— Task prompt —
Line by line, please look for the word "Cards" in the following records, then copy each line you find it in.

— Task data —

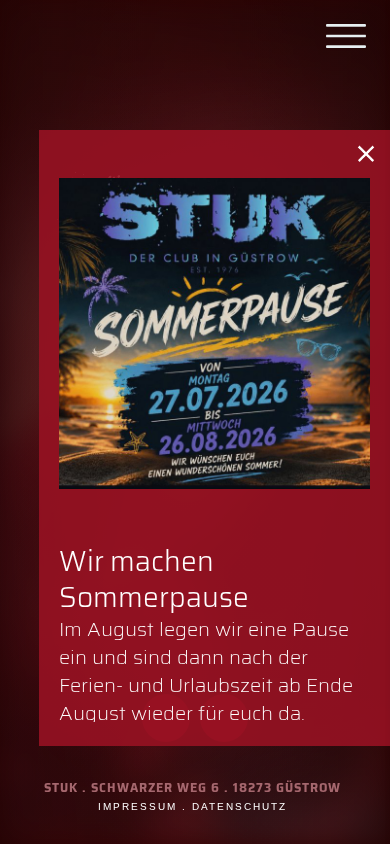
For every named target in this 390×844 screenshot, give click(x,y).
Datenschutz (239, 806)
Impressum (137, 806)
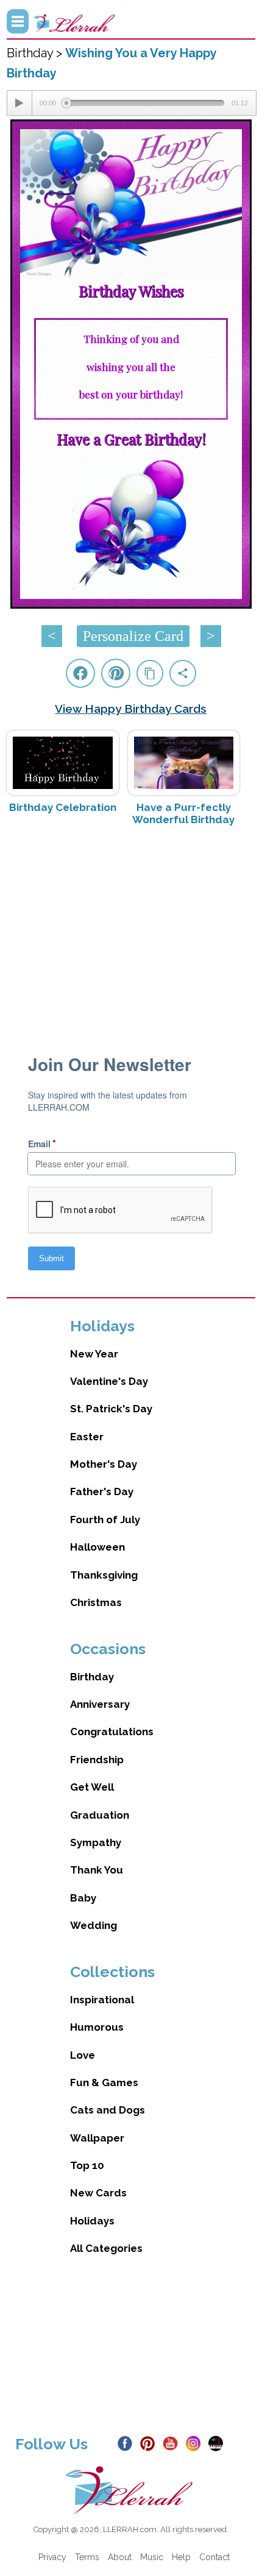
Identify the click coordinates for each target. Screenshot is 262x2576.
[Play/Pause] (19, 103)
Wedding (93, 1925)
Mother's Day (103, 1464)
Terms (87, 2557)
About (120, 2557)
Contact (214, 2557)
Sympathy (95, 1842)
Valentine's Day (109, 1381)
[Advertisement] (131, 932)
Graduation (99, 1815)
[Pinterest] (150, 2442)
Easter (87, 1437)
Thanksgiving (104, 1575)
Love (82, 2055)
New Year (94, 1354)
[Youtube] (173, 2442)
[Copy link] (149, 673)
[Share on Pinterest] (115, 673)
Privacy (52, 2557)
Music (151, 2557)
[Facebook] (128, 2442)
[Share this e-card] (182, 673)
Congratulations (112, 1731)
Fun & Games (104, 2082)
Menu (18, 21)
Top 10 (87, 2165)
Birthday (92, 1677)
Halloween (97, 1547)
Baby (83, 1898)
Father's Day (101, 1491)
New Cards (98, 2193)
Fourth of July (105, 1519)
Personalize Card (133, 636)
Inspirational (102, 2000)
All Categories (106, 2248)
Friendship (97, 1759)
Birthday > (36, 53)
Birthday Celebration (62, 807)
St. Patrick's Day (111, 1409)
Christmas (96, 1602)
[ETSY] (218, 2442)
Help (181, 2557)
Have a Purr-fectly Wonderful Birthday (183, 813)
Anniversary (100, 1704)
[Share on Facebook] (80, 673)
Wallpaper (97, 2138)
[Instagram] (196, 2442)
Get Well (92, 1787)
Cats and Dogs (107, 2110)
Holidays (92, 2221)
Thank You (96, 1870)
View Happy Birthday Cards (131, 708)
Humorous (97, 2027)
--
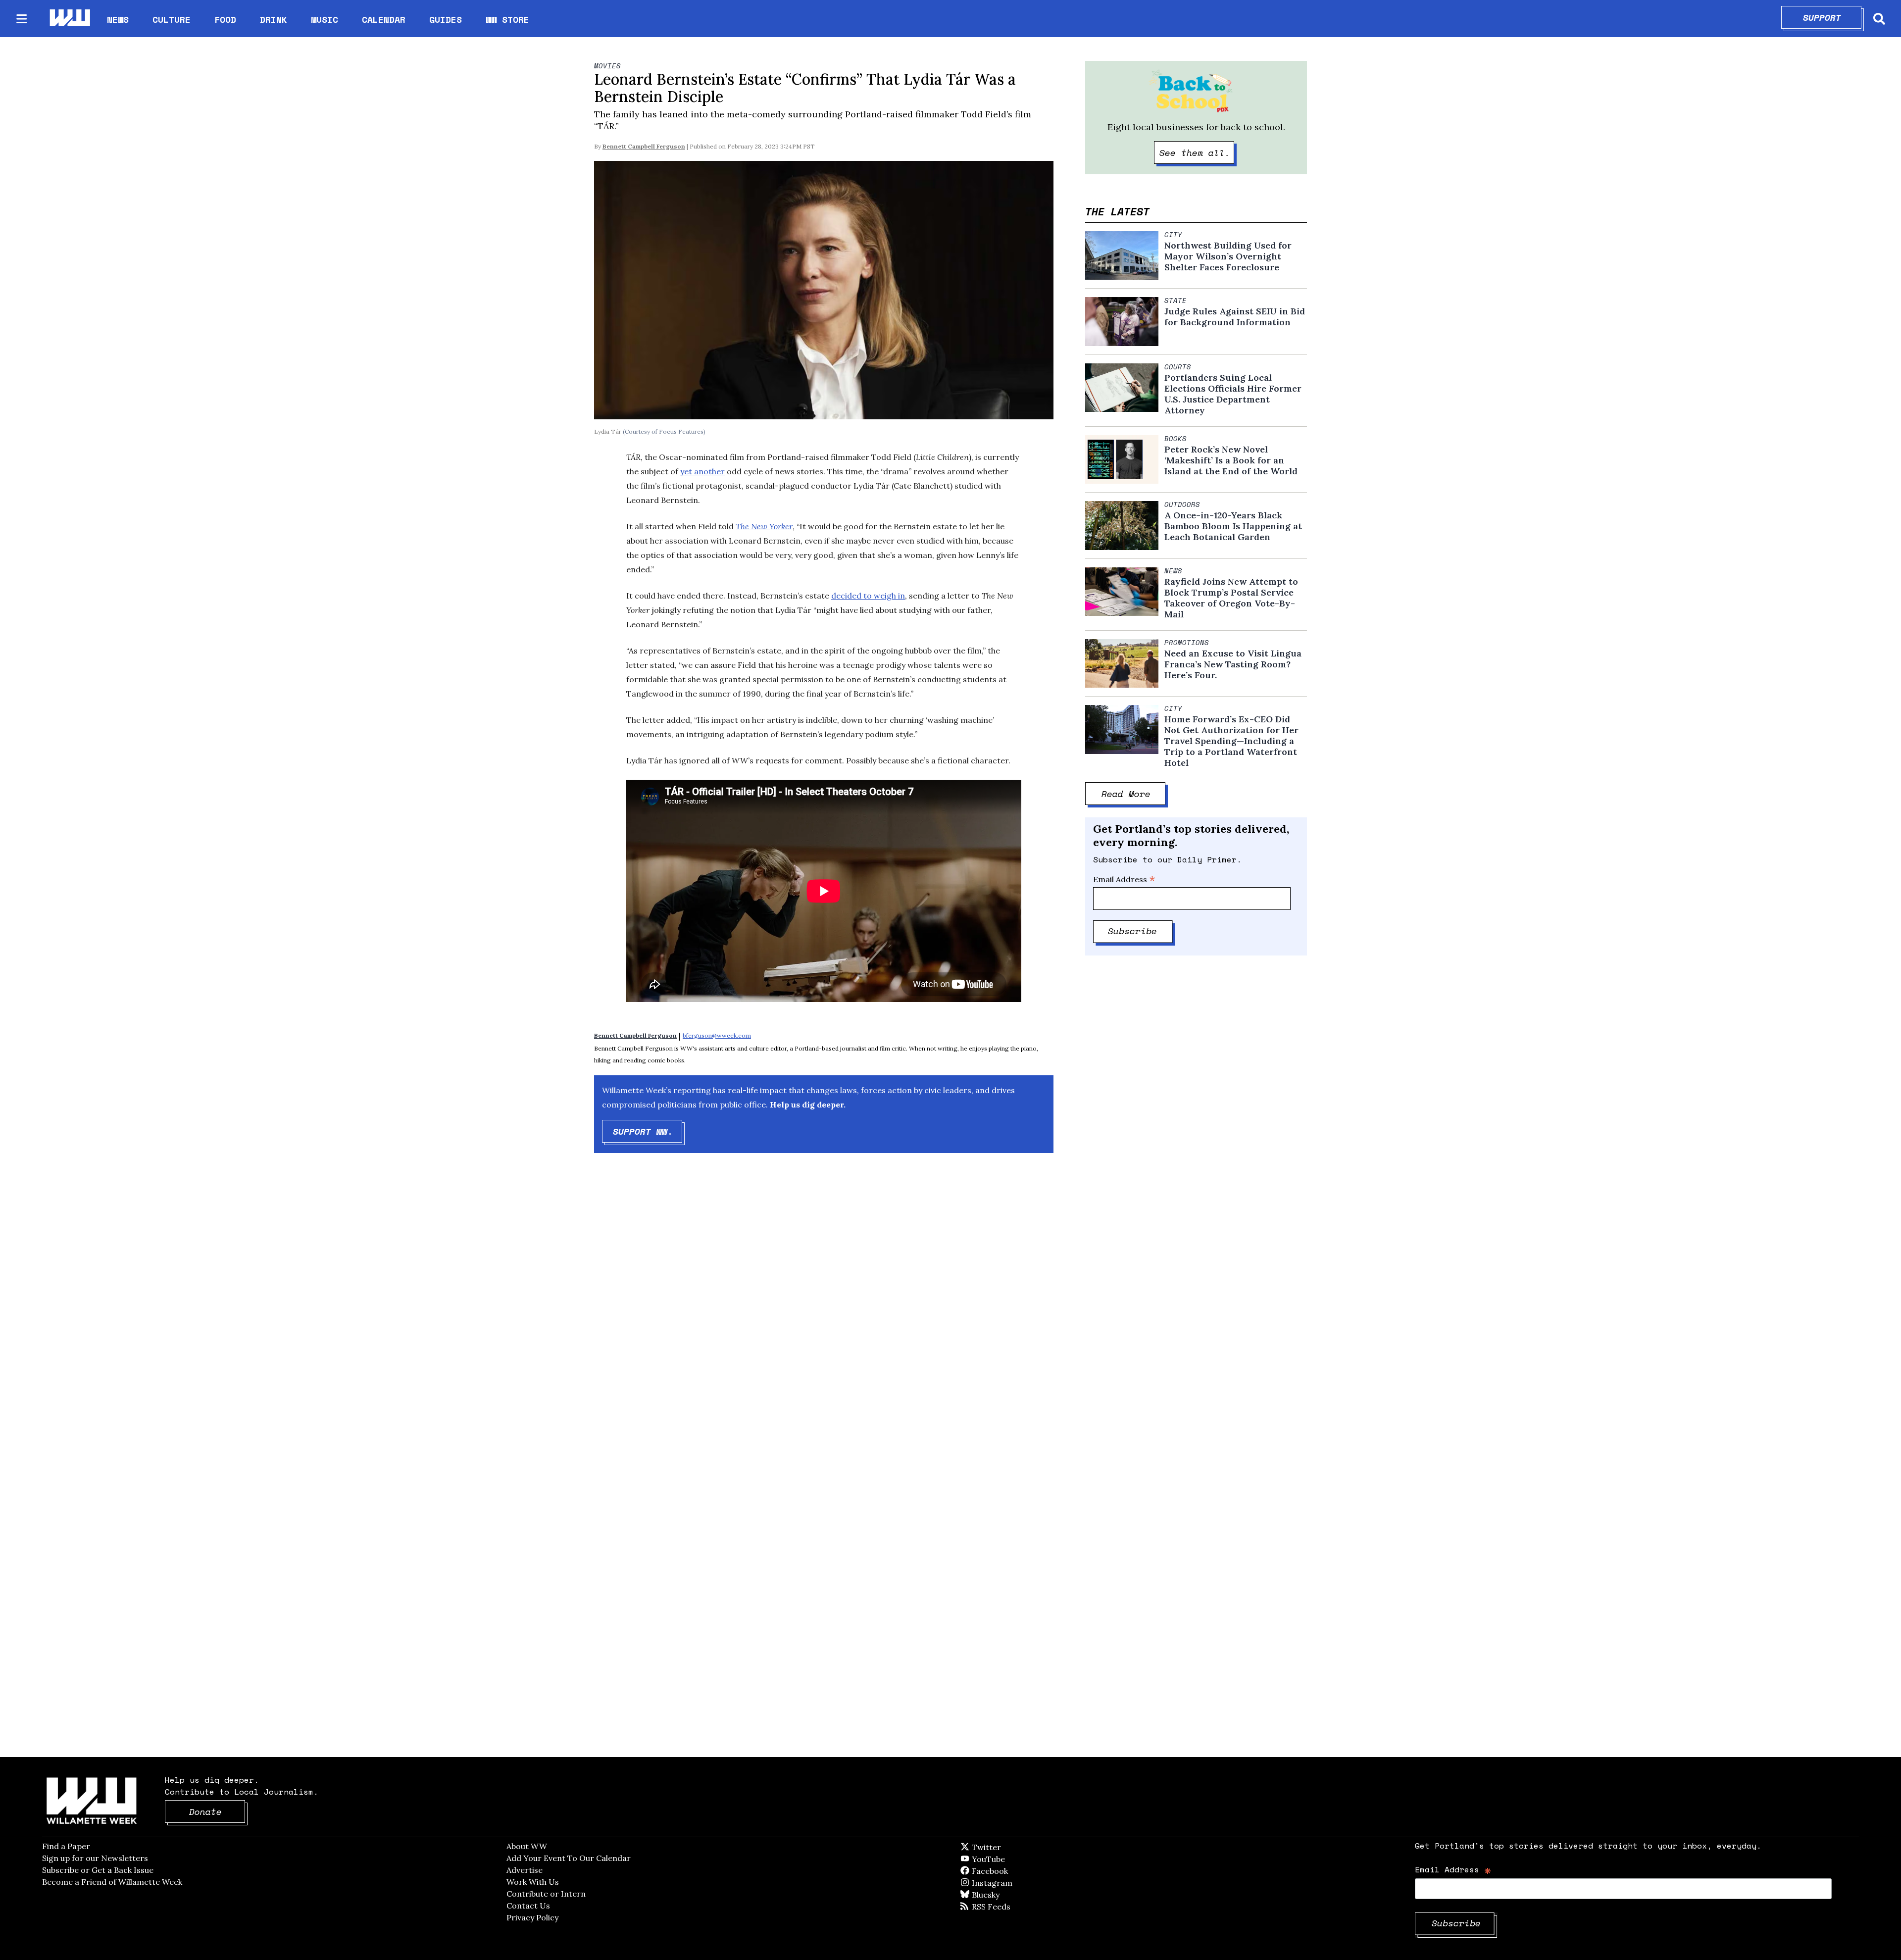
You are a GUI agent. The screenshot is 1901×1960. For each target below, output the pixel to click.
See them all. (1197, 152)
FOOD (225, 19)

— Result of this task —
New Cards (98, 2193)
View Happy Birthday Cards (131, 708)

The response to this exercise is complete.